TRECHO FORNECIDO
>>>>>

Constitui, portanto, prioridade administrativa do Governo a reestruturação das contas do setor público, a imposição de normas claras e limites definidos aos subsídios julgados imprescindíveis, tanto ao setor produtivo quanto ao setor financeiro, e a delimitação legal e legitima das responsabilidades da União. A sociedade brasileira não pode, contudo, aguardar a implementação, necessariamente lenta, de um sistema de controle eficaz sobre as finanças da União. É necessário articular, imediatamente, uma política de estabilização consistente.

O Déficit Público

O déficit público brasileiro ultrapassou todos os limites razoáveis. Esse déficit é hoje o nó górdio da estabilização da economia nacional.

O Governo tem despesas com projetos de retorno econômico incerto ou negativo, e que precisam, portanto, ser descontinuados. Há projetos cujas obras foram precocemente iniciadas e que precisam ser ou descontinuados ou hibernados. Existem ainda despesas conhecidas, mas sem limites no Orçamento, como os gastos com o sistema Sinpas e com os subsídios do açúcar e álcool. E, finalmente, aparecem despesas que não estão no Orçamento nem são limitadas, como os avais que a União é chamada a honrar subitamente.

O primeiro passo, portanto, na contenção do déficit público resume-se a cortar e controlar gastos significativos. É necessário interromper projetos inviáveis. Em seguida, será preciso propor uma reformulação definitiva do sistema previdenciário. Finalmente, reformular e reduzir os subsídios que não beneficiam as populações de baixa renda. Sem este controle de gastos, qualquer política de redução do déficit público está condenada ao fracasso.

O déficit público para 1985 está estimado em 84 trilhões de cruzeiros. Mas, estes 84 trilhões não significam apenas que os gastos do Governo em consumo e investimento superem suas receitas nesse montante. Uma característica fundamental do déficit reside no fato de que o pagamento de juros ultrapassa, segundo estimativas preliminares, 91 trilhões de cruzeiros. Ou seja, o setor público não está em desequilíbrio apenas porque gasta em investimento e consumo mais do que arrecada; está em desequilíbrio porque o volume arrecadado, embora suficiente para financiar suas despesas de investimento e consumo, está aquém do necessário para pagar os juros sobre as dívidas herdadas do passado.

O desequilíbrio do setor público apresenta assim uma dimensão financeira crucial. Os pagamentos de juros, conforme estimativas atuais, absorvem nada menos que 20,5% da receita global do setor público, isto é, das receitas somadas da União, Estados, Municípios, das autarquias e estatais. Dos 91 trilhões de cruzeiros de juros, 65% devem-se à dívida externa e 35% à dívida interna. Essa conta de juros supõe a renovação automática das amortizações. Em outras palavras, é o encargo necessário a ser pago para não aumentar a dívida real do Governo.

<<<<<

[Registros de um conjunto de dados de apontamento]
>>>>>

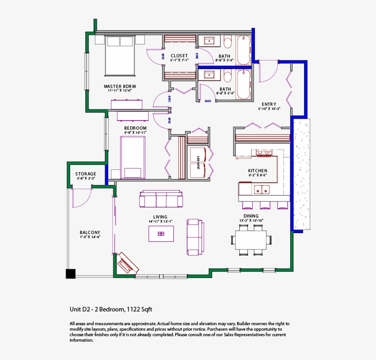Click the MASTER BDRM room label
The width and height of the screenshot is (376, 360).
click(120, 86)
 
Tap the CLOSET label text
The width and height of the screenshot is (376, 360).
click(179, 55)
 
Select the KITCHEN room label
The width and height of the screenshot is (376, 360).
click(257, 170)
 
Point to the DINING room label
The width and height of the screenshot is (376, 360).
click(251, 216)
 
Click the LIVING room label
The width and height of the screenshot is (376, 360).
click(160, 217)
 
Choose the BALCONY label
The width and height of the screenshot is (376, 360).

<<<<<

ENUNCIADO A
No trecho sobre o déficit público, qual é a estimativa do déficit público para 1985?
ENUNCIADO B
Extraia do trecho sobre o déficit público a parte que vai de "Constitui, portanto, prioridade" até "de estabilização consistente.".
ENUNCIADO C
Segundo o trecho sobre o déficit público, quais entidades têm suas receitas somadas para formar a receita global do setor público? Liste todas.

RESPOSTA A
84 trilhões de cruzeiros.

RESPOSTA B
Constitui, portanto, prioridade administrativa do Governo a reestruturação das contas do setor público, a imposição de normas claras e limites definidos aos subsídios julgados imprescindíveis, tanto ao setor produtivo quanto ao setor financeiro, e a delimitação legal e legitima das responsabilidades da União. A sociedade brasileira não pode, contudo, aguardar a implementação, necessariamente lenta, de um sistema de controle eficaz sobre as finanças da União. É necessário articular, imediatamente, uma política de estabilização consistente.

RESPOSTA C
- União
- Estados
- Municípios
- autarquias
- estatais